• [PROBLEM A]: Please decide whether each statement agrees with the cryptocurrency and hyperinflation text below. Answer yes or no for each, and quote the words of the text that settle it. (i) Fiat currency is backed by an underlying asset or commodity. (ii) A business must accept legal tender as a means of payment. (iii) The fiat itself is described as inherently worthless.
• [PROBLEM B]: Carry on the cryptocurrency and hyperinflation text below, picking up after its final sentence.

==== TEXT PROVIDED

Cryptocurrencies: A Solution to Hyperinflation
This blog explores the possibility of Cryptocurrencies as a solution to hyperinflation, if you haven’t read the previous blog on the Introduction to Hyperinflation, please do so.
The invention of cryptocurrency has added a whole new dimension to the digitization of the global economy. It offers an alternative to conventional forms of central bank money or ‘fiat’ currency. It also offers new approaches to setting monetary policy, free from political interference and the damaging consequences of hyperinflation.
Fiat currency is money that is not backed by an underlying asset or commodity but is given the status of legal tender by law. Legal tender is something that a business is obligated to accept as a means of payment. But the fiat itself is inherently worthless. Its value is based on users’ faith that a given nominal amount of currency — the face value — will entitle them to a certain amount of goods or services in exchange.

========
==== SOURCE DATA

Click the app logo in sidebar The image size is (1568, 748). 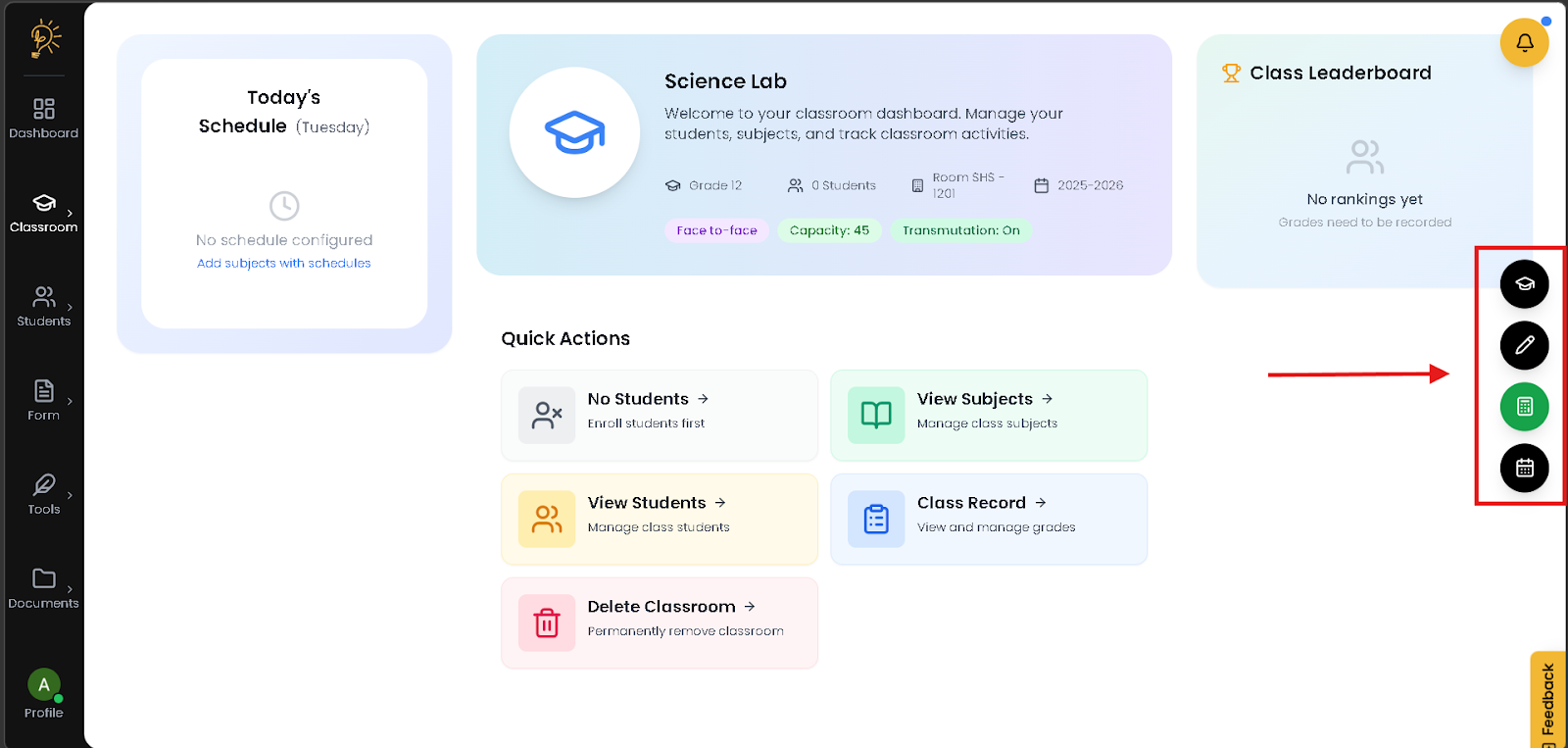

========

• [EXPECTED ANSWER A]:
(i) No: "Fiat currency is money that is not backed by an underlying asset or commodity"
(ii) Yes: "Legal tender is something that a business is obligated to accept as a means of payment."
(iii) Yes: "But the fiat itself is inherently worthless."

• [EXPECTED ANSWER B]:
Put differently, money enables individuals to supply their labor now in exchange for goods and services later. It serves as a form of deferred payment. It is this fundamental use of money — that it permits payment to be deferred — that really makes money, money. Without a means to defer payment, all transactions would have to be conducted via barter.
It’s easy to see how it might be difficult for say, a physician to provide their services as a medical professional, in exchange for payment in groceries, gas, utilities, clothing, and so on, from their patients. The healthcare industry would be brought to a halt pretty quickly under a barter system. Fortunately, we have money to smooth the process.
It is this aspect of money — that it enables deferral of payment — which is key to understanding why monetary stability, or stability of the value of a currency, is crucial for maintaining the integrity of money and the economic systems it underpins.
Without monetary stability the purchasing power of a given nominal amount of money becomes uncertain. And that, in the extreme, might inhibit individuals and businesses from engaging in supplying goods and services altogether.
In regimes with runaway inflation, money ceases to function effectively as a form of deferred payment. A given amount of cash paid in return for work done today may not be worth anything like the same amount of it is not spent until tomorrow. It is no surprise to observe that in recent years in countries that have recent episodes of hyperinflation, citizens have increasingly turned to other currencies, including cryptocurrency, in order to store wealth.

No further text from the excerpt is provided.